A telling clue to the radicalization of the couple who killed 14 people in San Bernardino last week was a Facebook post in which one of the shooters, Tashfeen Malik, declared her fealty to Islamic State. Her choice of Facebook is a testament to the appeal that social media networks and their audiences have among Islamic extremists, who use them to distribute propaganda as well as communicate with one another.
That’s obviously a problem, even if social media networks aren’t the only tools that Islamic militant groups use to attract recruits. The tech companies that operate those networks say they’re doing what they can in response, removing material that violates their terms of service whenever users call it to their attention.
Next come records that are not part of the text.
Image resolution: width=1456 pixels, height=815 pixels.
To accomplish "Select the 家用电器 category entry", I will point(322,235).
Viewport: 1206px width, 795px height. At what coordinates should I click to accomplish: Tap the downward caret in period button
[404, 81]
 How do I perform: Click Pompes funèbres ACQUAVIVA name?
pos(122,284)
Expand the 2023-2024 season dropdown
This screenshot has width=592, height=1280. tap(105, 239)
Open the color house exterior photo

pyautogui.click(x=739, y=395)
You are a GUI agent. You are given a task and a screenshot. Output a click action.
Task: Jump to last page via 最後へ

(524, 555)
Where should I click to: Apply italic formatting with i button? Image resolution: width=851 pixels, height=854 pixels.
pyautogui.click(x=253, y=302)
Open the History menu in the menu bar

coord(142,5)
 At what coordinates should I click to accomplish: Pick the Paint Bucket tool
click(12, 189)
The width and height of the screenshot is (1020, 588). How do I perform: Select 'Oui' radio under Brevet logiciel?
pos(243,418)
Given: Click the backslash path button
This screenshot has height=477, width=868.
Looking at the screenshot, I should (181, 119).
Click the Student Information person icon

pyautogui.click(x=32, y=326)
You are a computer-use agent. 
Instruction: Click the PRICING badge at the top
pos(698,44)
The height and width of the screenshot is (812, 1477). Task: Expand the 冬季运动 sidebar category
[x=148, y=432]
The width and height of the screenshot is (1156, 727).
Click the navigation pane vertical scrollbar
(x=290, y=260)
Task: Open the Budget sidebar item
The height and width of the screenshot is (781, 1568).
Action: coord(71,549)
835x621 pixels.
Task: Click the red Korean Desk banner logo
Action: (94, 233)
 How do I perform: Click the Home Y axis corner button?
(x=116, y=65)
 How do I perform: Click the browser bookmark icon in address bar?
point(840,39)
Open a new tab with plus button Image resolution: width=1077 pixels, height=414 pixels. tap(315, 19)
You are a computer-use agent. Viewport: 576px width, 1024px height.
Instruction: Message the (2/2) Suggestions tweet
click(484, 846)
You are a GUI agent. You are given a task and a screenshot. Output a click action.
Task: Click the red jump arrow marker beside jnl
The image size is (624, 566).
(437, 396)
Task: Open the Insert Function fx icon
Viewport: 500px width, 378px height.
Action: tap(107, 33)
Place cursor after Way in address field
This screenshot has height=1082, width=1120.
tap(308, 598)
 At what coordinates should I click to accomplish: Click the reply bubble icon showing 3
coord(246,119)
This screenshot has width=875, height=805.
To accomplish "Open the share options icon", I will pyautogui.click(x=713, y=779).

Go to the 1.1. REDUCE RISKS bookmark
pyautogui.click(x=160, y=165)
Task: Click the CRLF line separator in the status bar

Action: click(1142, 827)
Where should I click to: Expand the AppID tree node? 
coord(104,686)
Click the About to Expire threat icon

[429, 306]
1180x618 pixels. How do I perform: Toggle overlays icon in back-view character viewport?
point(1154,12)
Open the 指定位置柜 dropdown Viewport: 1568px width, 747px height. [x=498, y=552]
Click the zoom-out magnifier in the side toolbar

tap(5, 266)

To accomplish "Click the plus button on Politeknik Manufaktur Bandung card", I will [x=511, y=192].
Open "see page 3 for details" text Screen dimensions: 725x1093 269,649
They also work with counter-terrorism officials, and have been “pretty good about telling us what they see,” FBI Director James Comey said earlier this year.
On Sunday, Hillary Clinton called for “an urgent dialogue” between “government and the high-tech community” on ways to stop terrorists from continuing to use the Internet “to celebrate beheadings, recruit future terrorists and call for attacks.” And Sens. Dianne Feinstein (D-Calif.) and Richard Burr (R-N.C.) introduced a bill Tuesday that would require online companies to report any terrorist activity they learn about on their networks.
Security analysts say that the Internet is awash in terrorist recruiting and training materials that don’t get taken down.
As appealing as that may be, however, there are drawbacks to the proposal (which no one in law enforcement has been clamoring for). The bill doesn’t define terrorist activity, and tech workers aren’t trained to identify it or the people who should be scrutinized; after all, extremists are hardly the only ones tweeting about Islamic State videos. So if a company tries to police its network, chances are good that it will report far too much to avoid overlooking something important. That would only pile more hay onto the stack that investigators have to pick through, rather than helping to uncover more needles. Meanwhile, because the bill would require tech companies to report only what they’re aware of, it would create a perverse incentive for them not to monitor their networks at all.